The Birth of the Moon

An intriguing documentary has caught my eye with its slick teaser trailer.

We like the moon. Because it is close to us.

I can’t wait to see this doc when it’s out. I’ve had a long-standing love affair with the moon and its effects on our planet. I’ve posted quite a bit about it in the past, a number of times in fact.

Apparently, Cosmic Journeys has a number of such documentaries online, each about half an hour minus commercial time, making it ripe for syndication to a real network. Why nobody’s picked this up to fill a time slot somewhere is completely beyond me. They’re slickly produced, engaging, have an excellent narrator, and are completely free. And they’re about one of the most engaging and important topics we as humans could ever study: the universe itself, on a macroscopic scale far beyond our transient and provincial lives.

The Birth of the Moon

5 thoughts on “The Birth of the Moon

  1. 1

    Why nobody’s picked this up to fill a time slot somewhere is completely beyond me.

    Really? I take it you haven’t seen all the ads for Garage Sale Cake Bake Wars: Kim Kardashian vs. Flavor Flav Edition then.

  2. F

    Have you watched anything else over the last ten years or so about this? Most presentations are pretty decent, a few are programs dedicated to the topic. Very cool.

  3. 4

    I once had a co-worker who insisted that the moon was never out in the daytime. Upon further questioning she cited Genesis, the “lesser light for the night” passage.

    I checked the phase of the moon and waited a week until I knew almost quarter moon would be pretty high in the sky in the afternoon and hoped it wasn’t a cloudy day. We went over to the window and I pointed out something and asked her what it was.

    At least she did admit it was the moon. I can’t imagine having lived thirty years and never seeing the moon in the daytime.

  4. 5

    It’s fairly good quality, but it doesn’t look too recent. I looked up the producer and it was made by Thomas Lucas Productions, who’ve worked with Nat Geo, ZDF (German public broadcaster), Discovery and PBS, so this series was likely made as a pre-licensed commission for a broadcaster and has now come out of the license period. I would be willing to bet it did have a run on a television network at some time.

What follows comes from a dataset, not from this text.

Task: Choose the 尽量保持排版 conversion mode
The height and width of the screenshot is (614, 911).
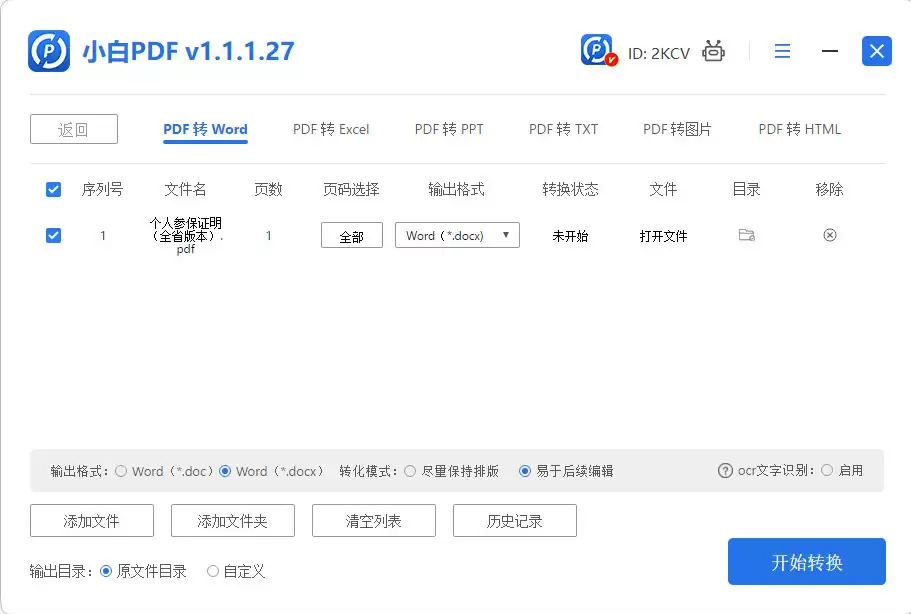Action: coord(410,470)
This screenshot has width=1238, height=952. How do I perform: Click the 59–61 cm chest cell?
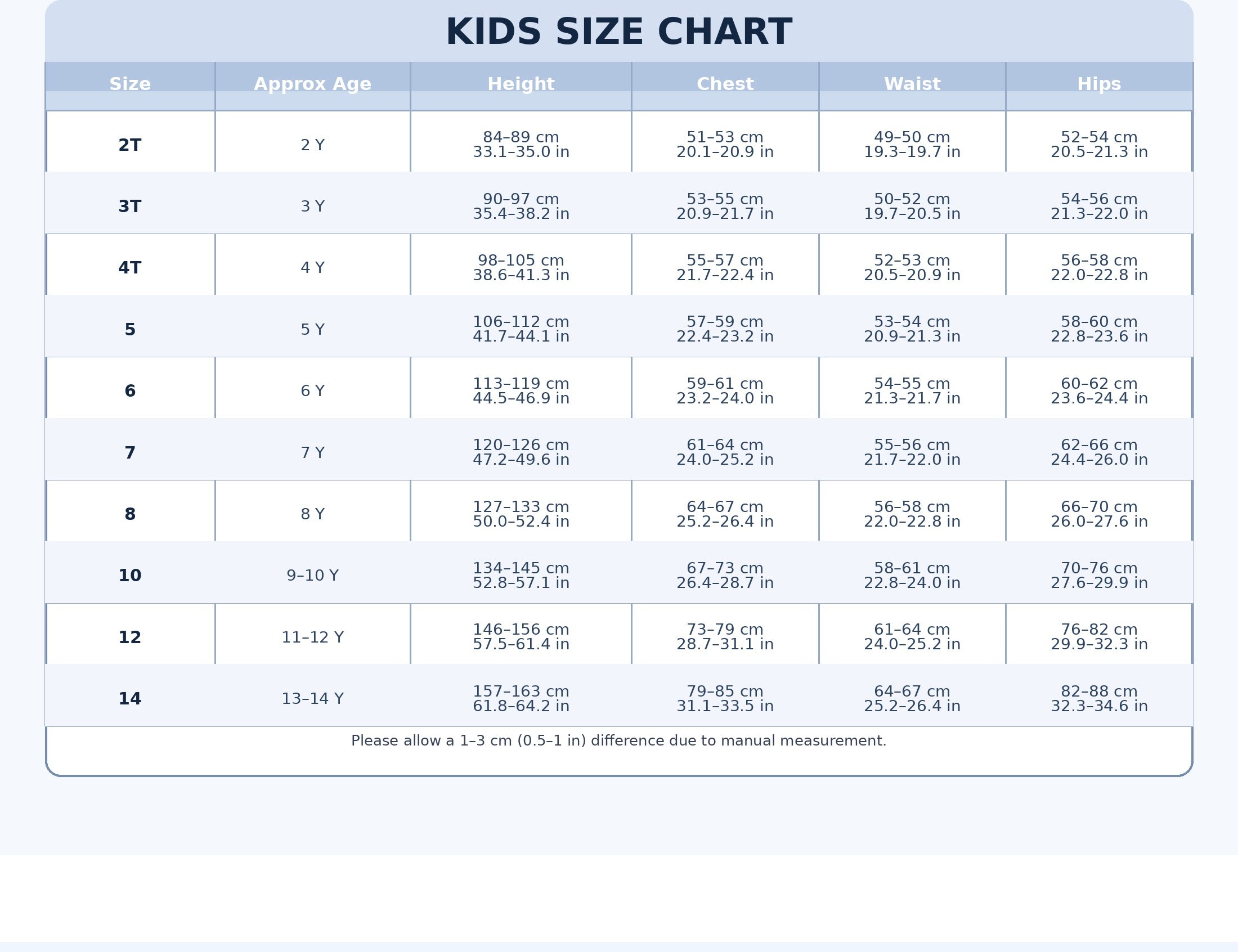[x=725, y=390]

    Most science programming is working with hour slots these days – half hours are more labour intensive to program be cause you need more than one show to fill an hour slot. Works okay for big networks programming sitcoms, but not so much for a lot of factual programming on cable channels.

    And while yes, there is some truly horrible reality tv out there, there are still some places for good science programs. They’re just on different channels, although it would be nice if there were more places for it. History programming, too. American Pickers is like being served a bowl of bits ‘n’ bites instead of a meal.